Passage for review:
%%

Jamal Masri, an architect from Gaza City, wondered aloud to his colleagues in the delegation where Israelis store their weapons, as despite careful exploration of the school buildings, he was unable to identify a suitable space for stockpiling rockets and other war materiel. In Gaza, noted Masri, such facilities are practically mandated by law.

“Did you guys see anywhere to keep rockets?” he inquired of his construction industry peers after visiting half a dozen educational facilities in Tel Aviv, Ramat Gan, Haifa, Kiryat Ata, and Kfar Blum. “I didn’t see any good spaces for that.”

Masri, 41, joined a team of designers and engineers for a tour of Israeli public buildings, a trip sponsored by various coexistence NGOs and the European Union aimed at strengthening professional and personal ties between Palestinian and Israeli professionals and helping the Gaza Strip’s construction industry adapt to its circumstances using ideas and ingenuity from elsewhere. The group spent six days visiting schools, hospitals, municipal buildings, and community centers, observing the engineering and architecture that went into each structure, and interacting with Israeli counterparts. Participants said the contacts were friendly, if cautious, and Masri added that he wished for more openness so he could assuage his curiosity about where in those public facilities Israel keeps its armaments.

“I’m not just professionally curious,” admitted the father of four. “I’m personally intrigued by the obvious ingenuity of a design that makes rocket storage essentially invisible. It has to be there, after all. If there’s anything my career as an architect in Gaza has taught me, it’s that hospitals and schools by nature double as weapons storage facilities, and occasionally as outright combat positions.”

“I suppose it’s possible they have different regulations that call for such arsenals to be kept primarily in houses of worship,” mused he continued. “Next time, I’d love to see how different synagogues – or churches, I guess – are designed to incorporate rocket storage.” Masri added that during the Tel Aviv portion of the trip the group passed by the Ministry of Defense, but he failed to spot any ambulances, which he considered puzzling, since by Gaza standards, the ministry should be located in or under a major hospital.

%%

Aim of the task: From the passage about the Gaza architect's tour of Israeli buildings, reproduce verbatim the part that opens with the words "Jamal Masri, an" and closes with "mandated by law.".

Raw data:
%%

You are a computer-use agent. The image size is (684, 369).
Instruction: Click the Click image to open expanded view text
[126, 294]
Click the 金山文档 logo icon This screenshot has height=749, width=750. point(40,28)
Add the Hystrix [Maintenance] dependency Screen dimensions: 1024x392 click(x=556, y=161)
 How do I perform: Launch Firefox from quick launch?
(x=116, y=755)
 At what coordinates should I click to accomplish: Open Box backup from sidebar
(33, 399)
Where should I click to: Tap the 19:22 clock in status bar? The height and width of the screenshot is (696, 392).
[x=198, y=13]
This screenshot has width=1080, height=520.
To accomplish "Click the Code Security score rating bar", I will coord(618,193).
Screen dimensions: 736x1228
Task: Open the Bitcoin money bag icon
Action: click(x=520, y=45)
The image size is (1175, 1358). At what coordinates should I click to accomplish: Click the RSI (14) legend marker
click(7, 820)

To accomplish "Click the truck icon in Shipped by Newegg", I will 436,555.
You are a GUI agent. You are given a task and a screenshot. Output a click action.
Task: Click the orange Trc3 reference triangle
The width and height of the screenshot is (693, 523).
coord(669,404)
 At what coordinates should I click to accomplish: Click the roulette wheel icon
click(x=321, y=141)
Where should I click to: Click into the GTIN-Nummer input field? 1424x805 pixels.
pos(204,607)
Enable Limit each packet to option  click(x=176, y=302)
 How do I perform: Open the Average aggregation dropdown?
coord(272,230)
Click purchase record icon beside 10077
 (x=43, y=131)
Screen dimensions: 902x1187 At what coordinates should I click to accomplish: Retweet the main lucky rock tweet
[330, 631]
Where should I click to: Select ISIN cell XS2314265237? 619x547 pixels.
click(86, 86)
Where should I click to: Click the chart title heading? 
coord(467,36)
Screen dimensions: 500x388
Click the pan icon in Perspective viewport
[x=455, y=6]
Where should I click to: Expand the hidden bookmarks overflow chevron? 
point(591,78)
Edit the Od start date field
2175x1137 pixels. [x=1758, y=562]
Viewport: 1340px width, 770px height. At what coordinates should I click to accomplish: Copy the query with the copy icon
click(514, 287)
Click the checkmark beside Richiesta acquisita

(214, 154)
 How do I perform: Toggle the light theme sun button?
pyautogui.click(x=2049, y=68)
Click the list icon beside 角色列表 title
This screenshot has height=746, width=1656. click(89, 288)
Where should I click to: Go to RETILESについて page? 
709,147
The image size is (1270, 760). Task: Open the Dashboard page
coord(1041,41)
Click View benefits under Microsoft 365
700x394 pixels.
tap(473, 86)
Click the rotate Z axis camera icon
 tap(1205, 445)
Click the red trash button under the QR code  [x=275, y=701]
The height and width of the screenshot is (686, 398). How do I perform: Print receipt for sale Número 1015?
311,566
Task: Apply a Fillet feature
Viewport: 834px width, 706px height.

%%

Written response:
Jamal Masri, an architect from Gaza City, wondered aloud to his colleagues in the delegation where Israelis store their weapons, as despite careful exploration of the school buildings, he was unable to identify a suitable space for stockpiling rockets and other war materiel. In Gaza, noted Masri, such facilities are practically mandated by law.